Whenever a line below includes the string "item", show it.
- - - -
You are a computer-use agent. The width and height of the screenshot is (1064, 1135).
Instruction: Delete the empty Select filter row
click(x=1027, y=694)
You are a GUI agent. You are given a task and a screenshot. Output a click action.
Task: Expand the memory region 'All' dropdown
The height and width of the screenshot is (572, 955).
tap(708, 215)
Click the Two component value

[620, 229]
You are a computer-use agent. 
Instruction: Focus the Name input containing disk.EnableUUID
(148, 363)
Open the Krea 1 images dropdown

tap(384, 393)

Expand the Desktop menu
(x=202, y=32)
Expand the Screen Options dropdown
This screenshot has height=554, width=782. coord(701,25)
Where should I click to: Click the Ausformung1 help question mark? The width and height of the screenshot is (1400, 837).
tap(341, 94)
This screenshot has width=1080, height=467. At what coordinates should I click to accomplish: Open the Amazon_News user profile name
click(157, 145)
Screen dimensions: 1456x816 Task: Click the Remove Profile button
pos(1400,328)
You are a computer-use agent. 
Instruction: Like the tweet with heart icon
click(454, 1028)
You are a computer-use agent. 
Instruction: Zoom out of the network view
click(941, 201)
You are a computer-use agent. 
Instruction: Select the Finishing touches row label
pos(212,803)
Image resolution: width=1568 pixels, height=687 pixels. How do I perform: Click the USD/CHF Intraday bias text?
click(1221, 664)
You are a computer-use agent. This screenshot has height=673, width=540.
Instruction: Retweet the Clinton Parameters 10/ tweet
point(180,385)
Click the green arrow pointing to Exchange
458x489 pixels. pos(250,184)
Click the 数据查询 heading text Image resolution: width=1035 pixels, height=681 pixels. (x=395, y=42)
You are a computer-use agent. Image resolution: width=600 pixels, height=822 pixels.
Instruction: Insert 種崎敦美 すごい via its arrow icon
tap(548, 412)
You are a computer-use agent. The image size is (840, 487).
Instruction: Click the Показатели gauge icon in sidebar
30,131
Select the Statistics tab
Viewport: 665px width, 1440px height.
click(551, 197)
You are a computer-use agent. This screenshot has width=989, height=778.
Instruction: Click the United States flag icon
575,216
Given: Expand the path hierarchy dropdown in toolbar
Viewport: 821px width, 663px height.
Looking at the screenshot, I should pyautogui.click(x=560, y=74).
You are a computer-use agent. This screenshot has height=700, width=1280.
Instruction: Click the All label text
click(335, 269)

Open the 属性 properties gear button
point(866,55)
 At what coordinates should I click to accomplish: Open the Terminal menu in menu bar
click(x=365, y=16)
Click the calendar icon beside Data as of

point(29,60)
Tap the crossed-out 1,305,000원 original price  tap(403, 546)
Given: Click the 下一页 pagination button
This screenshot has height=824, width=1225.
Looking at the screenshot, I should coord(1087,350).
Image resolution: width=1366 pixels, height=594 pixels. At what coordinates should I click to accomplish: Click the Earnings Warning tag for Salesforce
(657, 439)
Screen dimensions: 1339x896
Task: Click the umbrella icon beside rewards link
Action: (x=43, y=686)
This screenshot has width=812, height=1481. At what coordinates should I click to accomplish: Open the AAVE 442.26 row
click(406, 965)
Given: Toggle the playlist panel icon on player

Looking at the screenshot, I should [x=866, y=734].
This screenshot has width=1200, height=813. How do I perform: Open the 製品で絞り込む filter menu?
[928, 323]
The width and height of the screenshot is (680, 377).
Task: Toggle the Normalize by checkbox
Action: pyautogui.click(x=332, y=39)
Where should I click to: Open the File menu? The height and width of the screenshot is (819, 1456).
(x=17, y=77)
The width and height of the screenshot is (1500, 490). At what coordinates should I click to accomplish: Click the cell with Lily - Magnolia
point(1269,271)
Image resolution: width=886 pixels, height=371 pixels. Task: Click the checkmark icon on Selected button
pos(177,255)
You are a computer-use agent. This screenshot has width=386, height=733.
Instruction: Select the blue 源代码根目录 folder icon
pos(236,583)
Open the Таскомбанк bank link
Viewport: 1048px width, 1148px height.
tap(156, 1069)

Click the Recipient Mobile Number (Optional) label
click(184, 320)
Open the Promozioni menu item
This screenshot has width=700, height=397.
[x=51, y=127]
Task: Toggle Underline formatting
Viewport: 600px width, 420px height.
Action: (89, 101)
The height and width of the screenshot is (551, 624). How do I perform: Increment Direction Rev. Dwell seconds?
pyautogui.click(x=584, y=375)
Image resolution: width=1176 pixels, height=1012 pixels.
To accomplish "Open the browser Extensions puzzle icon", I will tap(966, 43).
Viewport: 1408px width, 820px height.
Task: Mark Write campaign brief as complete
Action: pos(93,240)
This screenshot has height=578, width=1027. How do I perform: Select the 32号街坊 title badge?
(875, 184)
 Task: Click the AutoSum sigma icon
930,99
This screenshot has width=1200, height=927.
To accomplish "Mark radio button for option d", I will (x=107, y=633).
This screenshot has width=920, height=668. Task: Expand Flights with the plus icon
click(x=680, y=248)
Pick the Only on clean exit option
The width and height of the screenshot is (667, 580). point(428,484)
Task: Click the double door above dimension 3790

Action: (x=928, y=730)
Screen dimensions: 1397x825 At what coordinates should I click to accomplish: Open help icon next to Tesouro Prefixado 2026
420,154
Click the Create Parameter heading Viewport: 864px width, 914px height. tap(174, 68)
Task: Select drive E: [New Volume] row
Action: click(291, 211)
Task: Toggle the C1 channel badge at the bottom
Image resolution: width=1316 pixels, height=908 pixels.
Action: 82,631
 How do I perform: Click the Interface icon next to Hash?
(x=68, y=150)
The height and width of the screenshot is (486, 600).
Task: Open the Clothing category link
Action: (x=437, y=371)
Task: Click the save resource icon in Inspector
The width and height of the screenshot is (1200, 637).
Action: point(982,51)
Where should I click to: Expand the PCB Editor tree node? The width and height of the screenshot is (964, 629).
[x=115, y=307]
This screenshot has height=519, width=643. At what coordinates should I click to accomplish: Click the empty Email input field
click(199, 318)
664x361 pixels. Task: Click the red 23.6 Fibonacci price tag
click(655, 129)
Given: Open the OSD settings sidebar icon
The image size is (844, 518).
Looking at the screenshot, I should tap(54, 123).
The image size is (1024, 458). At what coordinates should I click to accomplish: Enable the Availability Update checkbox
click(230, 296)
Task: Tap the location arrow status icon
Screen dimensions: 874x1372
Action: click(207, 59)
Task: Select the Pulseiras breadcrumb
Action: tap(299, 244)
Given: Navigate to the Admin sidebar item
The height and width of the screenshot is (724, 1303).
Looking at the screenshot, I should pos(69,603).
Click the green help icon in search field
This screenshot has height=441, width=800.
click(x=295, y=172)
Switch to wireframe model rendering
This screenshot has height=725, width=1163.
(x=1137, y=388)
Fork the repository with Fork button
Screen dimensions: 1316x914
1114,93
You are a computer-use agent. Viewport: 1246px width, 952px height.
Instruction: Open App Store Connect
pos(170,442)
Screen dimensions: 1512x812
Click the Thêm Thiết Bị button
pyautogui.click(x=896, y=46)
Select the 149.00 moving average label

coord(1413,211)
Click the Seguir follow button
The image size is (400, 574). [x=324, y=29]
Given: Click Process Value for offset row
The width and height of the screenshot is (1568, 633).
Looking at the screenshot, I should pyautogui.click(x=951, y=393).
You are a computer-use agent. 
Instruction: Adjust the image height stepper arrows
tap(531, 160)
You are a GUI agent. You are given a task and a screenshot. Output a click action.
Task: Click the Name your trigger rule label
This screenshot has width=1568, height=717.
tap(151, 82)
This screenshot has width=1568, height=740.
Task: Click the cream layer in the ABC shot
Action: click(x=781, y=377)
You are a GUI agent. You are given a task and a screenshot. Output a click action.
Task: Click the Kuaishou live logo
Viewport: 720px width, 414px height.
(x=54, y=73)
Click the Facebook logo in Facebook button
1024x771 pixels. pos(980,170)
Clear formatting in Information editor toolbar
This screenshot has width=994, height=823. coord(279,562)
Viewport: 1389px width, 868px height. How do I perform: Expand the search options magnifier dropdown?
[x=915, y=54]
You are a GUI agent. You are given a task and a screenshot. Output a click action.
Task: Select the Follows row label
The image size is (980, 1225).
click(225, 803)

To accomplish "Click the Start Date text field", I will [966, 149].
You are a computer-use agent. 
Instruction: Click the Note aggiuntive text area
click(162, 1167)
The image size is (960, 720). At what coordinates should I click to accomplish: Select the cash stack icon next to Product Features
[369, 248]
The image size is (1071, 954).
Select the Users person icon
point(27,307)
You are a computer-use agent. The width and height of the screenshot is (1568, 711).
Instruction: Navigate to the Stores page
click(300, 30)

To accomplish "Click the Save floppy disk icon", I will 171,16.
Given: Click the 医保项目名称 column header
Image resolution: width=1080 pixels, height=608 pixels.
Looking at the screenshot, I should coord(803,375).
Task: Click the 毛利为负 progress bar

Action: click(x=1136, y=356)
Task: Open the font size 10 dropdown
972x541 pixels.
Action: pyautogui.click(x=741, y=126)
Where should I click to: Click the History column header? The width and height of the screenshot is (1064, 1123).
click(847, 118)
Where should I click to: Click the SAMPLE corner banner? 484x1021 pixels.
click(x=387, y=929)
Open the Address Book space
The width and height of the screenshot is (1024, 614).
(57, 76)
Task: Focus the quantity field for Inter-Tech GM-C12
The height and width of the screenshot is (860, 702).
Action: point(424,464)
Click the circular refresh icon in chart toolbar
- - - -
— YOUR SOLUTION —
Open the Promozioni menu item
Given: Navigate to the Admin sidebar item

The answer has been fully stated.